The short version: We collect the
minimum data needed to run the service. We don't use tracking cookies, fingerprinting,
or third-party analytics. We never sell your data.
Data we collect
When you create a link page (no account):
- Display name, bio, links, and theme preferences you provide
- A hashed claim token (used to prove ownership if you claim the page
later)
When you sign in:
- Email address (used for magic link authentication)
- A session cookie (HttpOnly, Secure, used solely for authentication —
expires after 30 days)
Click analytics (Free):
- When someone clicks a link on a page, we record the link ID and
timestamp
- No visitor-identifying information is collected on the free plan
Click analytics (Pro):
- In addition to the above, we record the visitor's country (derived from IP address via Cloudflare headers — the raw IP address
is never stored) and the referrer domain (the website
that linked the visitor to your page — only the domain, not the full URL)

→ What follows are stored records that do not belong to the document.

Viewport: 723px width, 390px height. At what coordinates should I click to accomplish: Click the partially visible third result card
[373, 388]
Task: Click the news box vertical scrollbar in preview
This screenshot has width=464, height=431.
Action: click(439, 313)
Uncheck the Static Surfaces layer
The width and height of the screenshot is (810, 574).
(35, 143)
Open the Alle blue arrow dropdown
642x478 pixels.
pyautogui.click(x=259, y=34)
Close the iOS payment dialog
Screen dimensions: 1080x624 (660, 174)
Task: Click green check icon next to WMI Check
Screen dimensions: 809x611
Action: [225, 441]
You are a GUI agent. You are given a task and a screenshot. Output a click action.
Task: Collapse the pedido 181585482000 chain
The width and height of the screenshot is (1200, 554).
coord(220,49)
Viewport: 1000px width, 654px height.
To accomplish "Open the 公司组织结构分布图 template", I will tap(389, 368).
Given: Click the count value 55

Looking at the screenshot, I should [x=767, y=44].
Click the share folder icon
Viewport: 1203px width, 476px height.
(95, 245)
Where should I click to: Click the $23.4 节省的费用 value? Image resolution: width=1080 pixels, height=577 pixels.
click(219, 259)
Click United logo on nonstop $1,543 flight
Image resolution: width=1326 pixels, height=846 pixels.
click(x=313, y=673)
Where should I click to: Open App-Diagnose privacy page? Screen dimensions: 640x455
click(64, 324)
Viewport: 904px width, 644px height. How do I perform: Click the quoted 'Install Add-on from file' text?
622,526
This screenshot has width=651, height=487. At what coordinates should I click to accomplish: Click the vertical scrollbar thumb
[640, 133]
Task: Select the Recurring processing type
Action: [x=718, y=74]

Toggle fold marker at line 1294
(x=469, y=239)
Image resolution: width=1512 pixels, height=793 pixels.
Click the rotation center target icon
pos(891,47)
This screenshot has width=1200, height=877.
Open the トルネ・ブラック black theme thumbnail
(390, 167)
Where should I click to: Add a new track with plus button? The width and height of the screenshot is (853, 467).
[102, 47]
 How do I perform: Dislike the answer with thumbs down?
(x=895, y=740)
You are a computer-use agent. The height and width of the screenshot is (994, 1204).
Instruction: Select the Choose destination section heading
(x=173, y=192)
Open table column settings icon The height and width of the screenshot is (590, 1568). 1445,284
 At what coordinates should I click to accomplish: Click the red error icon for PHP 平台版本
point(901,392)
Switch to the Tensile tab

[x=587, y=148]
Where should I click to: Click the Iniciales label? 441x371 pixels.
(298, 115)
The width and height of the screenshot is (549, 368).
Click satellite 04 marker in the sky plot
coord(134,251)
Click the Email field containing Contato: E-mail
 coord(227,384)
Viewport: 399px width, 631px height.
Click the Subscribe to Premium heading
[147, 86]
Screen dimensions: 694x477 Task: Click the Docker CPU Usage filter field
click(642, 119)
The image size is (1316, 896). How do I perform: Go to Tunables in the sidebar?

- This data is used to provide Pro users with geographic and referrer
analytics on their dashboard
Email collection (Pro):
- Pro users may enable email signup forms on their pages. If you submit
your email on a page with this feature, your email address is stored
and shared with the page owner
- Page owners may export collected emails or integrate with third-party
services via webhooks
What we do NOT collect:
- No tracking cookies or pixels
- No browser fingerprinting
- No third-party analytics scripts
- No raw IP address storage — we derive country from Cloudflare headers
and discard the IP
- No advertising or marketing trackers
How we use your data
- Email: To send magic link sign-in
emails and service-critical notifications only. We will never send marketing
emails.
- Link page content: To display
your link page publicly as you configured it.
- Click analytics: To provide aggregate
analytics on your dashboard. For Pro users, country and referrer data power
detailed analytics (time series, geographic breakdown, top referrers).
- Collected emails: If you enable
email collection on your page (Pro), subscriber emails are stored and accessible
to you via the dashboard or API.
- Session cookie: To keep you signed
in. Not used for tracking.
Third-party services
- Cloudflare: We use Cloudflare
for hosting, CDN, and DNS. Cloudflare may process requests in
accordance with their privacy policy.
- Resend: We use Resend to send
transactional emails (magic link sign-in). Resend processes your email
address for delivery only, per their privacy policy.
We do not share your data with any other third parties.
Data storage & security
Data is stored in Cloudflare D1 (edge SQLite) and Cloudflare KV. All
data is encrypted in transit via HTTPS. Sensitive values (claim tokens,
session IDs, API keys) are stored as cryptographic hashes — we cannot
read them.
Data retention & deletion
- Link pages exist until deleted by their owner or by us for policy
violations.
- Magic link tokens expire after 15 minutes and are single-use.
- Sessions expire after 30 days.
- You can delete your link pages at any time via the API or dashboard.
- To delete your account and all associated data, contact us at the
email below.
Your rights
You have the right to:
- Access the data we hold about you
- Delete your link pages and account
- Export your link page data (via the API export endpoint)
- Withdraw consent at any time by deleting your account
Children
MeLinks is not directed at children under 13. We do not knowingly
collect data from children under 13.
Changes to this policy
We may update this policy from time to time. Changes will be posted on
this page with an updated "last updated" date. Continued use of the
service after changes constitutes acceptance of the updated policy.